Lagi-lagi anehnya mama seperti orang yang terengah-engah. Mama sepertinya masih bisa melihat dan mendengarku. Aku tanya ke mama bagian tubuh mana yang sakit, namun mama tidak menjawab menjawab. Dan semenjak itu perilakunya ga bisa dipahami. Mama duduk dan mencoba berdiri seperti gelisah., Namun aku enggak sama sekali memahami maksudnya. 

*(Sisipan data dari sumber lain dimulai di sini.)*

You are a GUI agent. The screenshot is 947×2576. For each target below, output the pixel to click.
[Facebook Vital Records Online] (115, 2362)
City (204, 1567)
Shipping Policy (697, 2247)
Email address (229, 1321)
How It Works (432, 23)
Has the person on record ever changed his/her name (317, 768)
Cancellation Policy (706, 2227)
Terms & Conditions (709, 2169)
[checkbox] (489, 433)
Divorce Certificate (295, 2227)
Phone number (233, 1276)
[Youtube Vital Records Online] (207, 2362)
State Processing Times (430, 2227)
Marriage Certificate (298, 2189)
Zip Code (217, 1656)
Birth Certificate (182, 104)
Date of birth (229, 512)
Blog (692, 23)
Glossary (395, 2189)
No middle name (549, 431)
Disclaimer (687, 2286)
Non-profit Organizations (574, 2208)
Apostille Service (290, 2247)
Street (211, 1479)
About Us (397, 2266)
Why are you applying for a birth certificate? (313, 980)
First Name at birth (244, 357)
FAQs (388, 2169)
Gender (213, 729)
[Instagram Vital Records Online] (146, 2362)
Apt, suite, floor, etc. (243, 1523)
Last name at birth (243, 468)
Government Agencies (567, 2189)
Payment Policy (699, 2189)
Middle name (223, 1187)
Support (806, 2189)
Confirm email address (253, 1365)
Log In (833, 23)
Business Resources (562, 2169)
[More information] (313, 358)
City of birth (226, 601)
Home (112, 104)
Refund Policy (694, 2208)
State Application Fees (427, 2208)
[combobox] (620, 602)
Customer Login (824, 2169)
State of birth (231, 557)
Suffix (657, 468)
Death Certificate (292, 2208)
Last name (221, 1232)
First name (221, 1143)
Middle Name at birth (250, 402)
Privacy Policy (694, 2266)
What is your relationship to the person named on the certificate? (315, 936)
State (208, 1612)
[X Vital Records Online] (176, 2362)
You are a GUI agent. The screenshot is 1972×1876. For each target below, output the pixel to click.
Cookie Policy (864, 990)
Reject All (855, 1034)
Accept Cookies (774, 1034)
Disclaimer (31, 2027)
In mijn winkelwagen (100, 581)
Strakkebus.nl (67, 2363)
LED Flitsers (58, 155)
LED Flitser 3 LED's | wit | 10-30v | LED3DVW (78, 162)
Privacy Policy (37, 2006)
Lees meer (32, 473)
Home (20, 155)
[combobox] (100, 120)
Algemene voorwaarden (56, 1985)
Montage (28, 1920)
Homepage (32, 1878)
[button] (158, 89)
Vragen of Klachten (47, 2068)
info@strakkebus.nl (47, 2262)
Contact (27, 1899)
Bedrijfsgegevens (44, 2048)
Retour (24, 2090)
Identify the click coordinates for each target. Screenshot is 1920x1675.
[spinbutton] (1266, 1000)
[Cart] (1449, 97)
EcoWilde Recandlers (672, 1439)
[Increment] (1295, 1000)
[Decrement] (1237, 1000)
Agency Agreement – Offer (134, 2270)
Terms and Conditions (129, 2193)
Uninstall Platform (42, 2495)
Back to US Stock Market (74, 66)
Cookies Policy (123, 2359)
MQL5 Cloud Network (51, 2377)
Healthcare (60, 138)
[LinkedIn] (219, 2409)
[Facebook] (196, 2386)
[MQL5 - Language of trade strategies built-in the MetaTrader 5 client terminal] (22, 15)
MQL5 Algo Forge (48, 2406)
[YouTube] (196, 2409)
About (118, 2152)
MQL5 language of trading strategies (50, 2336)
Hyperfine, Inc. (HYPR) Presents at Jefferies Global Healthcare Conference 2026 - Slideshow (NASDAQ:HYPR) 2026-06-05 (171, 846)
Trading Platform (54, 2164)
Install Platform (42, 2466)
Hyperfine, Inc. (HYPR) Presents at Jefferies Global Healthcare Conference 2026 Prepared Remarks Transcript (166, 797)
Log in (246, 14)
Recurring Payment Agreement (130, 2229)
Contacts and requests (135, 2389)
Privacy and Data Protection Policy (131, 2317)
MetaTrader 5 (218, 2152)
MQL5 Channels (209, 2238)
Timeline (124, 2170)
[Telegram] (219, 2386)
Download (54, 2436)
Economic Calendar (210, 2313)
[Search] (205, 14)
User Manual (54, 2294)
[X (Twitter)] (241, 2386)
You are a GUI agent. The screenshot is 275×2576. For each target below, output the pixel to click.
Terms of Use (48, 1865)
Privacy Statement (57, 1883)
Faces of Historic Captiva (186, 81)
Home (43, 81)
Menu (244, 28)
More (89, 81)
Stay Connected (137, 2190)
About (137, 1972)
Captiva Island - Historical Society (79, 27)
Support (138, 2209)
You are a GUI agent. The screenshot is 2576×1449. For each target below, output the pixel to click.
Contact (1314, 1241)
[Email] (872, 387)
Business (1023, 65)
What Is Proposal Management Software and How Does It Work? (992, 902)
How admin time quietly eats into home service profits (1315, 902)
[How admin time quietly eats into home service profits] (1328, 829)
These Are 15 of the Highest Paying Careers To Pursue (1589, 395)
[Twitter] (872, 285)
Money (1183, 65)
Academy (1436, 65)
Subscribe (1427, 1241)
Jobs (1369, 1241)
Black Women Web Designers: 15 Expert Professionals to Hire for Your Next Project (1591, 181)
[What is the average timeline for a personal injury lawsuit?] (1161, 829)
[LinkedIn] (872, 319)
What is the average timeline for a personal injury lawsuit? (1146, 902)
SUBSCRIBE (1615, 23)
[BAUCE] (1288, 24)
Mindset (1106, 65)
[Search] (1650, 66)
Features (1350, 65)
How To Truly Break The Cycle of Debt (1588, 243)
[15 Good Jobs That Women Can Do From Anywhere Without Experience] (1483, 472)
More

Aku berusaha untuk mengajak berkomunikasi dengan mama menggunakan kata yang mudah dipahami, bahwa saat itu mama harus ke RS agar ditangani oleh dokter. Mama tidak menjawab, hanya melihatku, lalu menutup mata lagi seperti tidur. Aku menyuruh mama melihatku, mamapun membuka mata lagi dan melihatku. Aku pegang telapak tangannya, mamapun memegang erat telapak tanganku sepertinya mama terlihat takut waktu itu, dan aku tidak tahu juga apa maksudnya. Aku sempat mendesak mama untuk mengatakan apapun yang bisa dikatakan, yang sempat keluar dari mulutnya hanya kata-kata yang menandakan ada sesuatu di bawah. Dua kali beliau berkata seperti itu.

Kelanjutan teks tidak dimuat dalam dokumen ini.